All help appreciated !!

Regards to all....Piers


----------



## Mutley (Apr 17, 2007)




----------



## Piers (Jul 6, 2011)

How do I get the URL for a pic in My Pictures ?


----------



## harryblakes7 (Oct 1, 2010)

You need to upload them to photobucket or something similar......... have a look at this thread here

http://www.thewatchforum.co.uk/index.php?showtopic=13637


----------



## Roger the Dodger (Oct 5, 2009)

Ok Piers...perhaps this will save you a bit of time trawling through that now very long winded thread. You've aready uploaded your pics into 'My Pictures'. Go to Photobucket (or similar)and register. It's free for the basic package on Photobucket and I've got hundreds of pics on there. Once registered, create an album and click upload. A window will open asking you to select the source, in your case 'My Pictures'. Open the relevant file and the pic will upload. Click save, and hey presto, you're hosted! To post the pic in a thread, hover the cursor over the relevant pic and a drop down box appears. L click the 4th option (the one with IMG at the start)and it will copy. Go back to your thread (its easier to have two tabs open so you can do this quickly, especially if you want to post multiple pics...up to 5 per post) and R click to bring up the paste option. L click to paste. Make sure you return your cursor under what you've written, or the pic may appear in the middle of your text. This may sound complicated, but once you've done it a couple of times, it's easy. Hope this helps. As a postscript, try to keep your pics small...no bigger than 1m pixels if your camera will allow...the forum software will resize them, but there's no point in trying to store 12m pixel shots...you're not going to blow them up to A3 size and they use up unnecessary storage space.


----------



## Piers (Jul 6, 2011)




----------



## Piers (Jul 6, 2011)

Thanks a lot Roger...you're right, a bit daunting at first...but it worked !!!

Many many thanks..!


----------



## Roger the Dodger (Oct 5, 2009)

There you go!

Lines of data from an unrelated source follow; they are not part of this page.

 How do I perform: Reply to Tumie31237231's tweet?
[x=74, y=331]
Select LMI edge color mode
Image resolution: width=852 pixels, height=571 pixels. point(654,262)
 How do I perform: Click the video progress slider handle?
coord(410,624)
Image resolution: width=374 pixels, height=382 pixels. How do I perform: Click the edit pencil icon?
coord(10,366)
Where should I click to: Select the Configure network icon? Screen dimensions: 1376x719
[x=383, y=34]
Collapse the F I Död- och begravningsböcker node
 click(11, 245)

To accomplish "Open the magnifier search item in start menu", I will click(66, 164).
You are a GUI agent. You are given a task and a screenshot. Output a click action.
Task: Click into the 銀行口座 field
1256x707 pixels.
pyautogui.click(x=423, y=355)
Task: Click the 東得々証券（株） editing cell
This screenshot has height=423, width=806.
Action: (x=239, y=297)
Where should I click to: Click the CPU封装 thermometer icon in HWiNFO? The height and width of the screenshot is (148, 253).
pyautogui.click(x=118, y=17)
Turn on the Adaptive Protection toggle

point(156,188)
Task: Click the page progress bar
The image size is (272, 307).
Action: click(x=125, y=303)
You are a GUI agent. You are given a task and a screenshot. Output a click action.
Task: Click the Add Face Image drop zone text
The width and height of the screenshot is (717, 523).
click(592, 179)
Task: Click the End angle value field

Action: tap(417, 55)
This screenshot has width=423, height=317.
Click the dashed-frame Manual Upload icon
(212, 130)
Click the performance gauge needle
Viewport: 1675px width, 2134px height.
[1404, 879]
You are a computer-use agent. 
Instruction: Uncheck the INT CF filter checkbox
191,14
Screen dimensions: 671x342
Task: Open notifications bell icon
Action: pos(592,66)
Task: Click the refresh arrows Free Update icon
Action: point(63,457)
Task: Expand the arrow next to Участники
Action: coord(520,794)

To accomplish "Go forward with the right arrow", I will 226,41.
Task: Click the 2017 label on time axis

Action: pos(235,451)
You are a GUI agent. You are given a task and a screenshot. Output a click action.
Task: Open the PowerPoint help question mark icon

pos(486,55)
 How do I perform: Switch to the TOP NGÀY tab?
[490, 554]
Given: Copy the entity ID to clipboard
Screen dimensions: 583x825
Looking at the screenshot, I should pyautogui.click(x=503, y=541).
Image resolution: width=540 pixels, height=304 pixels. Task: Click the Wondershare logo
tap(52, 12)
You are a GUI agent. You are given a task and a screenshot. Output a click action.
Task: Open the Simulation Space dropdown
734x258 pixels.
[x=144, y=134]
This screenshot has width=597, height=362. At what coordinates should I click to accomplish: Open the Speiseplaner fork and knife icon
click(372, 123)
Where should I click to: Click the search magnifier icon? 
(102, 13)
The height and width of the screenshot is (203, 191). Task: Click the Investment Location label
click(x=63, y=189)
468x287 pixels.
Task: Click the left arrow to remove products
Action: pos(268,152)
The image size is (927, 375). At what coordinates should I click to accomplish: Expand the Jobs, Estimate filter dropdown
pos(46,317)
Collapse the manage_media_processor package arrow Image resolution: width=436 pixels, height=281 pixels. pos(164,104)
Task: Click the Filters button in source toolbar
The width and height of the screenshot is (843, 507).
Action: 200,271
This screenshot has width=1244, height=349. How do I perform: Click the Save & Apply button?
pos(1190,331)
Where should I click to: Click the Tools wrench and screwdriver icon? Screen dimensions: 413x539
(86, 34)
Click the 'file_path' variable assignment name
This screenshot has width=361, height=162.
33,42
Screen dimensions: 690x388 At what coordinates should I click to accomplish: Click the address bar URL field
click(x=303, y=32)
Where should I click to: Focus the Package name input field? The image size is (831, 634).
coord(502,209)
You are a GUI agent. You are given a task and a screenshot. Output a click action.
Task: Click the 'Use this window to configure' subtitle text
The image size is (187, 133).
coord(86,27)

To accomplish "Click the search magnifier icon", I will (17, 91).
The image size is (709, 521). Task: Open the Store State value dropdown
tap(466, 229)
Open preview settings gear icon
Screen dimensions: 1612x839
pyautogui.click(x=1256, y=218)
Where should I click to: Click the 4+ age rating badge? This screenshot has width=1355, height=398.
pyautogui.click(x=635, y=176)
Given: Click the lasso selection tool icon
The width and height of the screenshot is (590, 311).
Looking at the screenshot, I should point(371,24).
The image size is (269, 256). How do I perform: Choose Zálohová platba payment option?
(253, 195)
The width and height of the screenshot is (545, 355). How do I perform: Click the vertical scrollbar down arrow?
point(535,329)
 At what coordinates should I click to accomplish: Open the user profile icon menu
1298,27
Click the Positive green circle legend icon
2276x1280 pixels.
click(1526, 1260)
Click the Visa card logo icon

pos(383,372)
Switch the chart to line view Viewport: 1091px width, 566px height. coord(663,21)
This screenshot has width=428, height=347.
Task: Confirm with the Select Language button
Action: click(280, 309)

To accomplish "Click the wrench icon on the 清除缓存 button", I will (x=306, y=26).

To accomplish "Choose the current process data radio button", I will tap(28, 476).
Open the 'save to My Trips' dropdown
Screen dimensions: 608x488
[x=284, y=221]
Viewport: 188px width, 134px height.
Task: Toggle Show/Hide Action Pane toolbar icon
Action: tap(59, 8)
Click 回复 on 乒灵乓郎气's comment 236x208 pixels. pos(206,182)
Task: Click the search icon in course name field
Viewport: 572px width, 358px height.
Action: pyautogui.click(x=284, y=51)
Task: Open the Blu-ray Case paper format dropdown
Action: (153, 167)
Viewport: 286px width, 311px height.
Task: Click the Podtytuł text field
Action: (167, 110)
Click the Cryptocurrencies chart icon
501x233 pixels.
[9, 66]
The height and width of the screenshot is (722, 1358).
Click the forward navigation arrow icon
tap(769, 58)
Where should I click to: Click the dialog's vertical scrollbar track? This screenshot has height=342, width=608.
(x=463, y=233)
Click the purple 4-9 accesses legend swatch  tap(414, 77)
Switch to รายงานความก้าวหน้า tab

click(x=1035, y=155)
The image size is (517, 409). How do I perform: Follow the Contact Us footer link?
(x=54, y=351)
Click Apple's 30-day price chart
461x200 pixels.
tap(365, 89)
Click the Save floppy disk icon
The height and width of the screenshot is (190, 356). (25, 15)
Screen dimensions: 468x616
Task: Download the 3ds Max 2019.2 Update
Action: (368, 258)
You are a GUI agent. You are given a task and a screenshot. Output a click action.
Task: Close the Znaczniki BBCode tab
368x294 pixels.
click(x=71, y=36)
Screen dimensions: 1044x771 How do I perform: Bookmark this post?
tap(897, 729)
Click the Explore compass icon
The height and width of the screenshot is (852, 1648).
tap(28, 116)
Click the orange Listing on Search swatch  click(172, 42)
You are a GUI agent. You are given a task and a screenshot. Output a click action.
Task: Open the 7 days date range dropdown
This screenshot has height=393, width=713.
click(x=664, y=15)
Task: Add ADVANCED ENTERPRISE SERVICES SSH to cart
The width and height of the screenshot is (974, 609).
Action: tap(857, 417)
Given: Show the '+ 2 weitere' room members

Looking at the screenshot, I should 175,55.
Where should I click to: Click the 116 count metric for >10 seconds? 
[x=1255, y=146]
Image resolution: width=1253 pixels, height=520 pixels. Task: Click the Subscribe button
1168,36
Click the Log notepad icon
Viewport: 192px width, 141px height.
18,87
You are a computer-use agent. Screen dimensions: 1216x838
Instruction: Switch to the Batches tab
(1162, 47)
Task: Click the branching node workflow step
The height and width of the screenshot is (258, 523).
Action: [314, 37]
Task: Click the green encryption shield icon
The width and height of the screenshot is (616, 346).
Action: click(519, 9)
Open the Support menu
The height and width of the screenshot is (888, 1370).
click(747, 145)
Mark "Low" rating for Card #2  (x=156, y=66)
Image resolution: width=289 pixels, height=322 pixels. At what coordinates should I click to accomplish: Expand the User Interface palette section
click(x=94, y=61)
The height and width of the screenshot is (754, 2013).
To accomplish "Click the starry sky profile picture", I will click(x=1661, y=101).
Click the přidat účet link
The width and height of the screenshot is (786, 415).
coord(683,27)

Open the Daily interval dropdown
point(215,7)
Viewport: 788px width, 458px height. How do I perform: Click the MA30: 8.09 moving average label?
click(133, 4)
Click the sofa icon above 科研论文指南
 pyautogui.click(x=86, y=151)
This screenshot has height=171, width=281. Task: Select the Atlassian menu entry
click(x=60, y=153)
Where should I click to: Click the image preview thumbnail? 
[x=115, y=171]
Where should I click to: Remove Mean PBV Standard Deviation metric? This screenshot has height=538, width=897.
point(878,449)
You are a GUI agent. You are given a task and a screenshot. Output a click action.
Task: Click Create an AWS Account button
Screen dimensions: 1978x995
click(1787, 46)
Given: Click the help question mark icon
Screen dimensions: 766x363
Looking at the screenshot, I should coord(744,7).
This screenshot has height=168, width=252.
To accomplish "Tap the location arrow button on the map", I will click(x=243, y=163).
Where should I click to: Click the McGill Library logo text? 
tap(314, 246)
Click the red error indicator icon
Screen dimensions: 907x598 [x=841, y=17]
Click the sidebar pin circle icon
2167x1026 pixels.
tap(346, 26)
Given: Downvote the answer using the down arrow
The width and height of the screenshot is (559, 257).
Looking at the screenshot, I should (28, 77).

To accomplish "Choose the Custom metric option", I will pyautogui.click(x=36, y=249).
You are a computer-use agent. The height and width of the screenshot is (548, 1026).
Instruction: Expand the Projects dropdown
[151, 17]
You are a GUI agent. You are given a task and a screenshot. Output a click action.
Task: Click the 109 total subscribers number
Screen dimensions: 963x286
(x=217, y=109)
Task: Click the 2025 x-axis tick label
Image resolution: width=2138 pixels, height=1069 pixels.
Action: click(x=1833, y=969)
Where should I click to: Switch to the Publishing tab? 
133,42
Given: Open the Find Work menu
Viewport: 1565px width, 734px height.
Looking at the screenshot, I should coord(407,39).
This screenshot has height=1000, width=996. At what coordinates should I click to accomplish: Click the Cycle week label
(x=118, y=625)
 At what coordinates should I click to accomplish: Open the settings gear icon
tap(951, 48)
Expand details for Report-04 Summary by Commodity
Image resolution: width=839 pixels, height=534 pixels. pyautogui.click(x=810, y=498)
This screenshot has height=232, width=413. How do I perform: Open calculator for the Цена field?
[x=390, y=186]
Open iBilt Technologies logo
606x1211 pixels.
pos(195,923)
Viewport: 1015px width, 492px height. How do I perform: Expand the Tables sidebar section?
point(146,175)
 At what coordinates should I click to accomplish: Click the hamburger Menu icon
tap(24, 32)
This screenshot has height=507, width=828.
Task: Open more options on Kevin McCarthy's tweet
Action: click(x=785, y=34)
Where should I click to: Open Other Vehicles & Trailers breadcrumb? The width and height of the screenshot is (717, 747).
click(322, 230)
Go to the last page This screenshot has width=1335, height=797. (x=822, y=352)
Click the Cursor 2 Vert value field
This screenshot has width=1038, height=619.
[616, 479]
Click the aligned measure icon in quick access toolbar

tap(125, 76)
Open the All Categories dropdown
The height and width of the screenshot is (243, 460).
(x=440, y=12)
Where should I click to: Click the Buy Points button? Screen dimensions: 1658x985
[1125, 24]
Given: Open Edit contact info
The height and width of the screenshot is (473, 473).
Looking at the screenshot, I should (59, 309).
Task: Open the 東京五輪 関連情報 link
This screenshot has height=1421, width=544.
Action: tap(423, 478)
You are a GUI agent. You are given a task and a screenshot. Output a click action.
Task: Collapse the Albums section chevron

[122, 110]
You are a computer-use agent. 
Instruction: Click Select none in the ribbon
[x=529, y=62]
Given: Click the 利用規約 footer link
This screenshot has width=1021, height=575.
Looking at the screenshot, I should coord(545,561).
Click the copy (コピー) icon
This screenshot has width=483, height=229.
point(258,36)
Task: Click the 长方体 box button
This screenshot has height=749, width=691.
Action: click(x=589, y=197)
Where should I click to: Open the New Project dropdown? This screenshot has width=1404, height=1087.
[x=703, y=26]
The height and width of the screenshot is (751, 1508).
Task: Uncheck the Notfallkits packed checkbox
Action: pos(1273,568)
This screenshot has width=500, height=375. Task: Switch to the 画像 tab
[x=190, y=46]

Nice pocket watch BTW! Try a post in the UK clock and PW forum. :thumbsup:


----------



## Roger the Dodger (Oct 5, 2009)

Roger the Dodger said:


> There you go! Nice pocket watch BTW! Try a post in the UK clock and PW forum. :thumbsup:


Oh, and :welcome: to :rltb:


----------



## Piers (Jul 6, 2011)

Ta muchly.

Regards etc etc etc...... :sweatdrop:


----------



## Mikrolisk (Jan 23, 2008)

EKB = Ed. Kummer from Bettlach, Switzerland.

Andreas


----------



## Piers (Jul 6, 2011)

Mikrolisk said:


> EKB = Ed. Kummer from Bettlach, Switzerland.
> 
> Andreas


Thanks for that Andreas... I wanted to also know if the watch is actually a racing watch, what the extra numbers mean on the outer chapter ring, and if the case marks/stamps mean anything ?

Piers


----------



## Mikrolisk (Jan 23, 2008)

Well it is a stop watch, and of course you could stop the time for (short) horse races. So why not!

Andreas


----------



## Piers (Jul 6, 2011)

Mikrolisk said:


> Well it is a stop watch, and of course you could stop the time for (short) horse races. So why not!
> 
> Andreas
> 
> ...


----------



## Mikrolisk (Jan 23, 2008)

No, they don't say anything about the case material. But with this "cheap" movement I would not expect a gold case (but would be lucky if I am wrong).

Andreas


----------